ショパールの代理店でなくなることにより、我々の活動は百貨店のテナントとしてのリテイル部門が殆どになってしまったが、元々会社の遺伝子はブランドを自ら育てる輸入代理店業務であり、ジャパンが出来る前のショパールとの契約の変更時から新しいブランドを探し始めた。 外貨割当制の時代から、直接スイスの各メーカーからの輸入に始まり、ブローバ、パテック・フィリップ、ショパール、ミシェル・エルブラン、チャンドラー、PPP、エリオット以外にも現在のファイリップ・シャリオールの前身であったフィリップ・ダーシー、キュピラール、その他のスイス、フランス製の腕時計、フランスのクロックメーカーなどの代理店を行ってきた。 ショパールも我々がパテック・フィリップを扱っていたことが、各取引先で短期間の内に大きく伸ばすことが出来た大きな要因であった。また、取扱の初期は利益を度外視して、年間取り入れ高と同じくらいの宣伝、販促費を投入した。

当時、独立時計師とても良い時計を作るアントワーヌ・プレジウソが、それまでの日本の代理店と余り活発に取引をしていなかった事も有り、新しい代理店を探している情報が入った。また別のスイス関連の機関を通じて問い合わせも入り、早速アントワーヌ・プレジウソ社と連絡を取り合った。 プレジウソ氏と会ったが、その時は時計の話しより、時計関係以外の話で彼の人柄に触れ、作品もとても気に入り、代理店となることを決定する。 彼はフランク・ミューラー氏と同じ時計学校の同期で、彼ら二人だけが抜きんでた成績だったそうで、プレジウソ氏は卒業時に、父親の普通のロレックスを改造しパペーチュアルカレンダーにしてしまった有名なエピソードがある。 ミューラー氏は直ぐ自分ブランドを立ち上げ成功を収めるが、プレジウソ氏は時計修復の道を選び、パテック・フィリップにも在籍し、ロシアのクレムリン宮殿に招かれ、宮殿の中にある時計の修復にもあたった。
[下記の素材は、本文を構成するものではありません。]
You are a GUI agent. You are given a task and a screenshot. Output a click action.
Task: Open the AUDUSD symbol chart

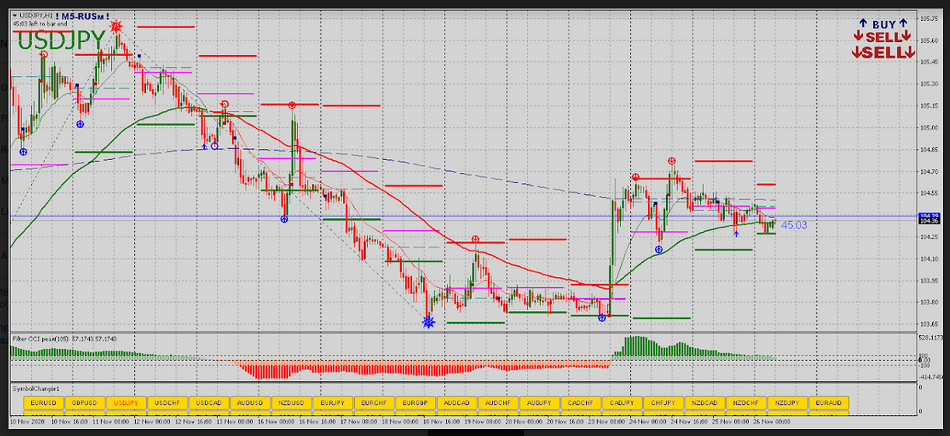[249, 402]
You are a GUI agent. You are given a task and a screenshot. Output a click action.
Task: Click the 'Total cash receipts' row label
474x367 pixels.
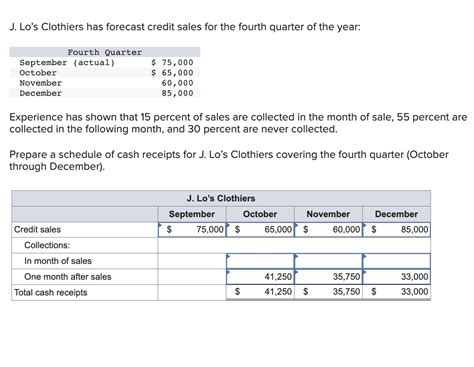point(51,292)
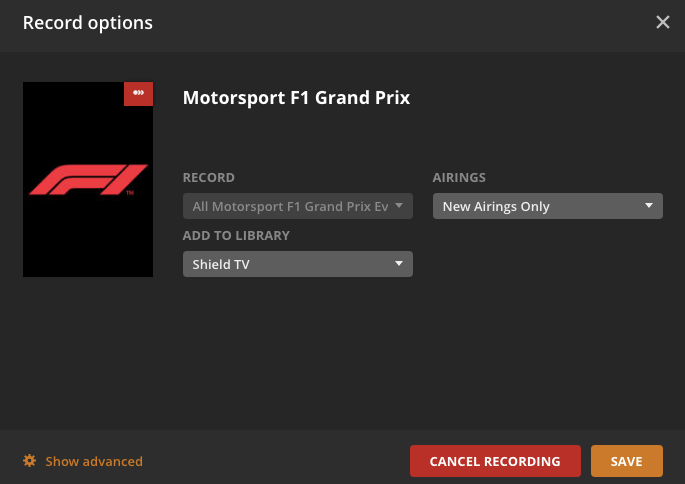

その後、自分のブランドを立ち上げ、同時にハリー・ウィンストンやブレゲの依頼で超複雑時計も製作している。

その頃、複雑時計だけを製作しているドゥ・ベトゥーンというメーカーの話しも入ってきた。 丁度バーゼルフェアの時期にバーゼル市内の川にボートを浮かべ展示会をしているという事で、バーゼルフェア時に初めてそのボートを訪ねた。 ボートといっても豪華な客船で、中は全てウォルトナットに囲まれた雰囲気のある船室で展示会は行われていた。 社長のデビッド・ザネッタ氏と時計師のデニス・フラジョレ氏がコンビを組み誕生したメーカーで、多くのモデルにブランドの特徴でもある、ムーンフェイスに立体的な月を使用して、見ているだけで引き込まれる世界感を持った、他のどのメーカーの製品とも似ていない独特の時計であった。 以前は安い(と言っても100万円台だが)普通のデザインの時計も製作していたが、その後は全て自家製のムーブの複雑時計だけを製作していた。 ザネッタ氏とも直ぐ馬が合い、すんなりと代理店契約をすることとなった。

丁度バブルの頃に日本で相当販売されていたタバーというブランドが有った。 その時からの繋がりで,会社のある役員のところに代理店としてやってくれないか話しがあり、最初は断るつもりであった。 社長のアンドレ・メジアス氏が来日し、コレクションを見、話しをして本当に驚いたのだが、これほど日本市場の事を理解している西洋人に初めて会った。 日本の流通の特殊性を良く理解しているだけでなく、彼の理解している日本人の好みも的確で、その為に新しくモデルも起こしたり、サイズ変更、日本での定価の設定に合わせたモデル開発なども含め、全てをオリジナルの様に大きく改良してもらえる余地があった。 バブルの頃の商品が市場には未だ残っており、その点が引っかかってはいた事もあり、断るつもりでミーティングを持ったのだが、有る意味、自分たちの工場として機能させる事も出来そうな部分は、今までの単に輸入代理店としてだけでなく、相当魅力的で有り、結局代理店になることを決断する。

更にイタリアのミラノに本拠をおくI.T.A.という比較的価格帯の安いブランドの話しも舞い込んだ。 今まで扱ってきたスイスのブランドたちとは明らかに違うジャンルのモデルであったこともあり、営業部員の反応はイマイチであったが、イタリアテイスト一杯の楽しい時計で、直ぐに代理店になることを決定した。 ミラノの本社を訪ねて、そこで見た新製品が素晴らしく、自分でも直ぐにでも腕に付けたいモデルであった。最初に日本で見たモデルは側がポリカーボネイト製であったことも営業部で気に入らなかった理由のひとつだった様だが、この新製品はオールステンレス製であり、高級感もあった。 時計輸入協会の理事会で腕に付けていったら、他の理事から200万円ぐらいですか?と訊かれたので、1/10で売ってあげると答えたが、その時計は7万円ぐらいであった。 その理事の会社でその後多くのI.T.A.の取扱をして下さったのも、その時の印象があったからかもしれない。